PROMPT:
Your reply should be a single number, the count of lines in the records that contain "agent".

RECORDS TO PROCESS:
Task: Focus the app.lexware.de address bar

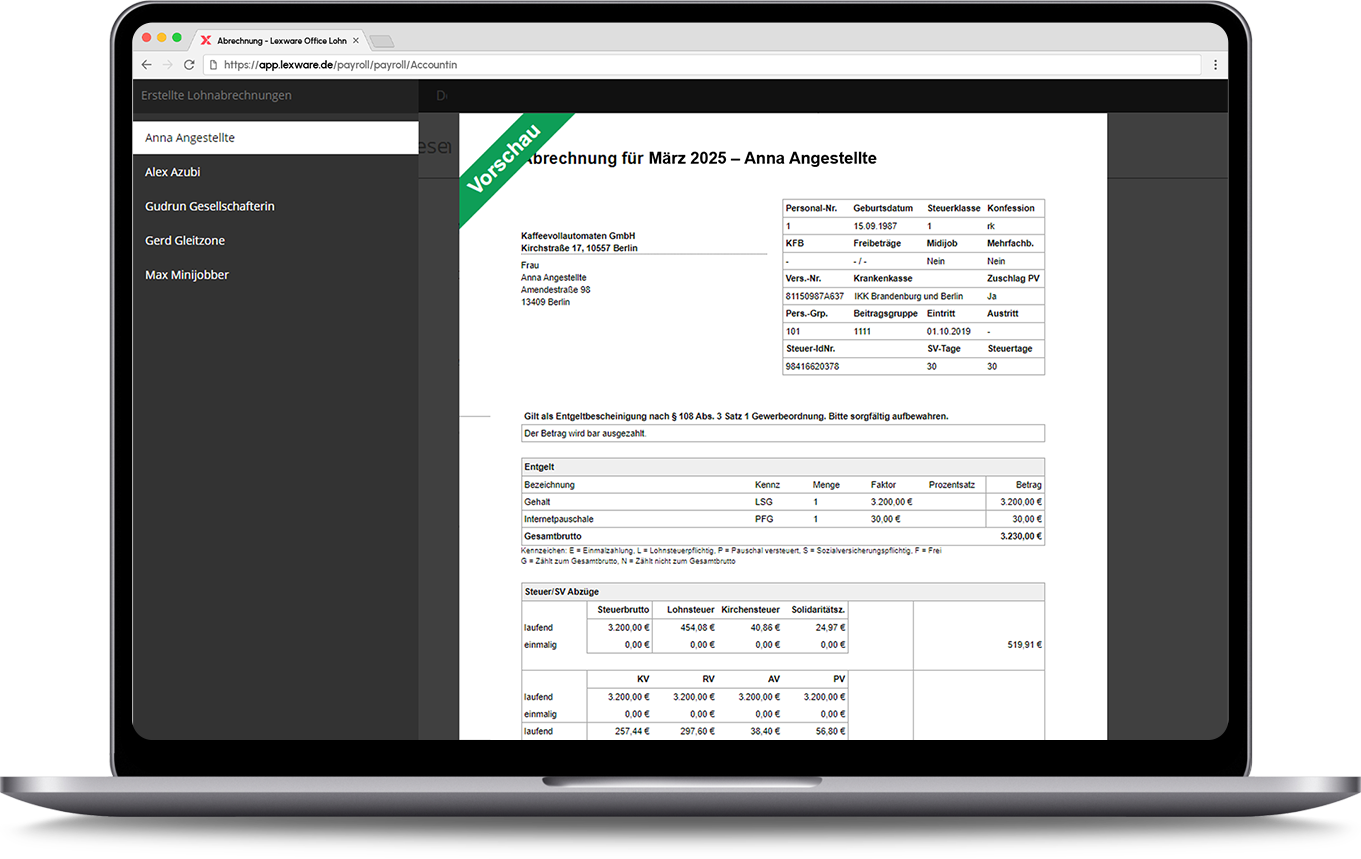Action: pos(700,65)
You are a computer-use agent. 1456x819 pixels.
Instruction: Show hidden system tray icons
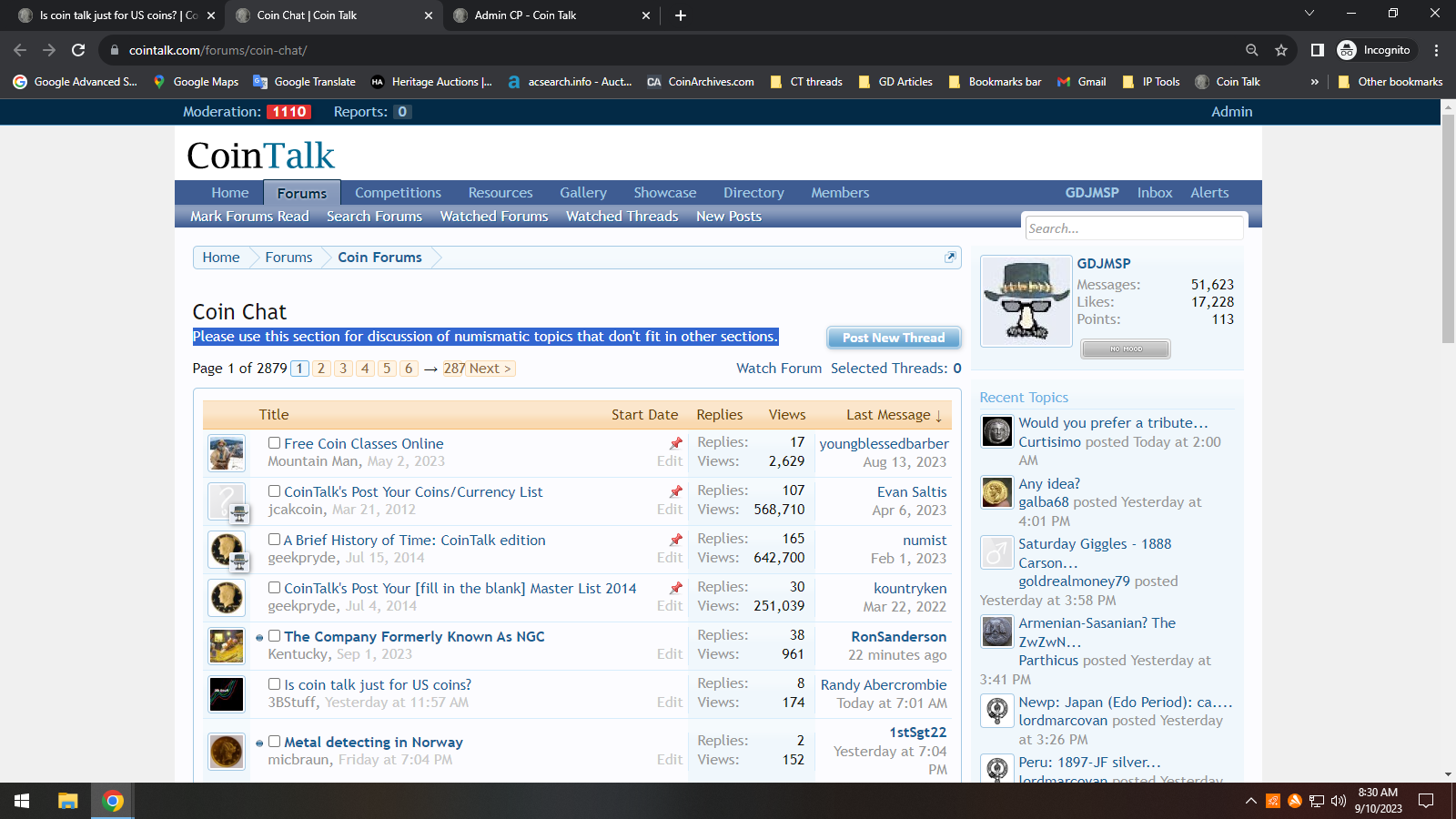pos(1250,801)
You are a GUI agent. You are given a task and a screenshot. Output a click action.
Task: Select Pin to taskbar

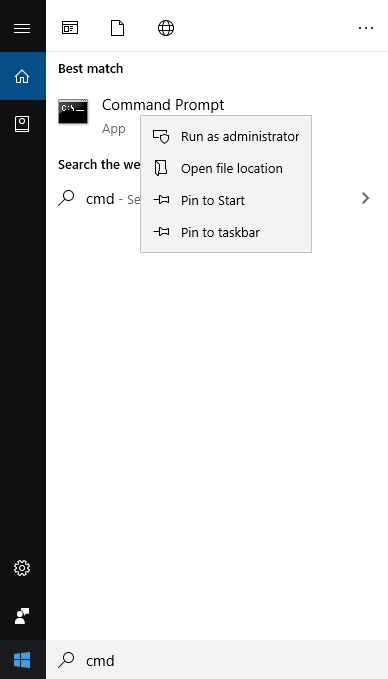[226, 233]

ANSWER TO THIS EXERCISE:
2